SHORT EXERCISE
Scale the items below, starting at the first line and stopping after the line that contains "Expand the constants". Copy them with the requests included, multiplying every coordinate in the answers by 2.6 and rounding to whole numbers with halves rounded up, and leave all other text and numbers unchanged.
-- begin RECORD EXCERPTS --
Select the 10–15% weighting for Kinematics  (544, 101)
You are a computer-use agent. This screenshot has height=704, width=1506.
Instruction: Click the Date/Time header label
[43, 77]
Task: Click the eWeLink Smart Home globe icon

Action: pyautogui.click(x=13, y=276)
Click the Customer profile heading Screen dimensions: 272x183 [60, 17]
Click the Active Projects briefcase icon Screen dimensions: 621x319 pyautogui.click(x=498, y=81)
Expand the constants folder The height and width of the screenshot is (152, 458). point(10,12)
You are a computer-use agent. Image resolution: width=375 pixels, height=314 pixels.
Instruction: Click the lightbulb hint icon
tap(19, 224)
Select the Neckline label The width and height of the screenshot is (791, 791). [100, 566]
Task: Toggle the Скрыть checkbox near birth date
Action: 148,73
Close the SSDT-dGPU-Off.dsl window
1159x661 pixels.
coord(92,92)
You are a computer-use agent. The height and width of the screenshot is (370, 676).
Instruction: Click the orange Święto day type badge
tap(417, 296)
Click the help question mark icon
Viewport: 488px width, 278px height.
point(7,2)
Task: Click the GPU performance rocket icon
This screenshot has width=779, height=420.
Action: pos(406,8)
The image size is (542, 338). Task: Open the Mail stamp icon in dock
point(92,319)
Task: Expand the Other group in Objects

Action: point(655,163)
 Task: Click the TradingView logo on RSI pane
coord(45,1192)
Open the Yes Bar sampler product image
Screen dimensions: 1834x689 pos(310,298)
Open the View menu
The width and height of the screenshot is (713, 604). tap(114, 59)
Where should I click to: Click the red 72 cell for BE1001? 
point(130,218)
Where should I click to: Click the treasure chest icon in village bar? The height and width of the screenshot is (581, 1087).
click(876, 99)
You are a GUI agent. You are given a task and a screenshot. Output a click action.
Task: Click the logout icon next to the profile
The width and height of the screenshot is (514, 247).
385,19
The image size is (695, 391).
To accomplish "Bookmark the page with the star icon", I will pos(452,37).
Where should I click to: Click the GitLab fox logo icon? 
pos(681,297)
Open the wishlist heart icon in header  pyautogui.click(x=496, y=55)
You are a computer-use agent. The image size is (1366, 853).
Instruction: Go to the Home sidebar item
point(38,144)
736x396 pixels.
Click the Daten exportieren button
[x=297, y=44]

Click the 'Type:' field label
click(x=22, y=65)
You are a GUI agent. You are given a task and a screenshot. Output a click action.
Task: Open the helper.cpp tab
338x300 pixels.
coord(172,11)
-- end RECORD EXCERPTS --
FULL ANSWER
Select the 10–15% weighting for Kinematics  (1414, 263)
You are a computer-use agent. This screenshot has height=704, width=1506.
Instruction: Click the Date/Time header label
[112, 200]
Task: Click the eWeLink Smart Home globe icon

Action: pyautogui.click(x=34, y=718)
Click the Customer profile heading Screen dimensions: 272x183 [156, 44]
Click the Active Projects briefcase icon Screen dimensions: 621x319 pyautogui.click(x=1295, y=211)
Expand the constants folder The height and width of the screenshot is (152, 458). point(26,31)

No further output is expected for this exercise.